Germaine learned to combine brains and seductiveness at her mother’s breast. The only child of an ambitious French
salonnière,
Germaine was taught to please through intellectual achievement. She was force-fed learning like a Strasbourg goose, denied dolls, friends, and frivolity, and compelled to perform for the admiration of guests. At five, already joining mind and eros, she asked an astonished marquise her opinion of love. For the young Germaine, mental brilliance procured not only public applause but also her father’s. In classic oedipal fashion, she competed with and detested her mother, courting her father, financier Jacques Necker, with displays of precocity and treaties on law and history. “Of all the men in the world,” she wrote in her adolescent diary, “it is he I would have wished for a lover.”
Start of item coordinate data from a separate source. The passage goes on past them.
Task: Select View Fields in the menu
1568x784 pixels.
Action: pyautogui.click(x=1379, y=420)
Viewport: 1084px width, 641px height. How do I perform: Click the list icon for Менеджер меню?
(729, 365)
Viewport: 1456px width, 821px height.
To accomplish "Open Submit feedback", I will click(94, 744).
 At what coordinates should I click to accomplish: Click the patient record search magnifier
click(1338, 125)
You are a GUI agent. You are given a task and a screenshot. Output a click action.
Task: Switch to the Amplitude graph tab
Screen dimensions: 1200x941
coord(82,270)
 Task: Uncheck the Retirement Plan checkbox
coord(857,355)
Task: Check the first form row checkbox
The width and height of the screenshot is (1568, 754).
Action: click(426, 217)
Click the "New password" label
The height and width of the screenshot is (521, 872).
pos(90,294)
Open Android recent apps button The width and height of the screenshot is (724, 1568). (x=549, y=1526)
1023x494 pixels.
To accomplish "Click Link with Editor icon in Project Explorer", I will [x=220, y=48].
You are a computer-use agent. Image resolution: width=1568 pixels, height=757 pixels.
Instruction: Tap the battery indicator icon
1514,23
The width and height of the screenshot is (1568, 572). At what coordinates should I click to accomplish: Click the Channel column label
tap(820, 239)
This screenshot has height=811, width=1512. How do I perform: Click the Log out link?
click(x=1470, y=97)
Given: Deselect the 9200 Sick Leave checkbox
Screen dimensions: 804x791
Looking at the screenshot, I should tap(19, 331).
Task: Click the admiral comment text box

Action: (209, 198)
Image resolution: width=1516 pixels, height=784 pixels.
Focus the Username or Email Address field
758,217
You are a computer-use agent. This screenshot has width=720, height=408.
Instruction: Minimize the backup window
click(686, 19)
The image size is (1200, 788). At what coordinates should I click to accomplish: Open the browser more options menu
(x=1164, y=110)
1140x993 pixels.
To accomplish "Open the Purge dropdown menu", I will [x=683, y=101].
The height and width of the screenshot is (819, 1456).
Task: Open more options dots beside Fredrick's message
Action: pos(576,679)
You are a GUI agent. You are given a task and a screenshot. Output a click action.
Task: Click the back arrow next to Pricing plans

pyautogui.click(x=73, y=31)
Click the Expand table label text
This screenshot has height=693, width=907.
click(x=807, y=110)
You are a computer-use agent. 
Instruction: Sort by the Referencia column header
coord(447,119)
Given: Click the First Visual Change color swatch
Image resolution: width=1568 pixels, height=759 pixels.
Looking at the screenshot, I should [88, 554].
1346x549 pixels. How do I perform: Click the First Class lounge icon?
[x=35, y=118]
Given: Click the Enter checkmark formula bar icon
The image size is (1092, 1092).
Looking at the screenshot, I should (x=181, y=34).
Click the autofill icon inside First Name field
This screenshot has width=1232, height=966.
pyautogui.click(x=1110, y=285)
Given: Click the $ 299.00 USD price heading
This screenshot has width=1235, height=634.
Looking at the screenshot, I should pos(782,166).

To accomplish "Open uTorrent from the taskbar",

Lovers, alas, didn’t besiege the dumpy, bookish teenager, so at last the Neckers rustled up an impoverished aristocrat, Baron de Staël, the Swedish ambassador, to marry her. But Germaine, like so many sirens, turned a lackluster first marriage into a springboard for seduction. With her father’s fortune at her disposal, she opened a glittering salon that she used to attract the gratin and showcase her charms.
“No one could escape [her] fascination” when she wheeled into action. “The most brilliant talker of her time,” she deployed conversation like a four-front offensive. She homed in on her listeners’ interests and spoke, accompanied by balletic arm movements, on a dazzling array of topics, from gossip to constitutional law. She flattered, teased, declaimed, harangued, and bandied aperçus, fizzing with vitality and bringing out the “best in everyone.”
Within two years she’d snaffled the prize diplomats of Paris: Talleyrand, Mathieu de Montmorency, and, above all, Viscount Louis de Narbonne. Her five-year affair with Narbonne, during which they had two sons, was a classic Staëlian grand amour. A disciple of the roiling boil school of love maintenance, she subjected this handsome lady-killer to a perpetual
crise
of death threats, panegyrics, recriminations, and fourth-act scenes. When he fled to England after the French Revolution, she bombarded him with tragic letters, while simultaneously cultivating two other suitors who’d “fallen madly in love with her.” The upshot was a concurrent liaison with all three.
Throughout these operatic affairs Germaine’s intellectual labors proceeded uninterrupted. During the Terror she moved to Coppet on the shores of Lake Geneva, where she held forth to a “Circean menagerie” of distinguished men. She customarily received in her bedroom and discussed metaphysics or politics deshabille, once interviewing a male pundit with her bare leg suspended in the air for a pedicure. Always with a green morocco folding desk under her arm, she wrote on the fly and on the sly, even at breakfast, and generated an impressive output: a novel, books of philosophy, and literary criticism.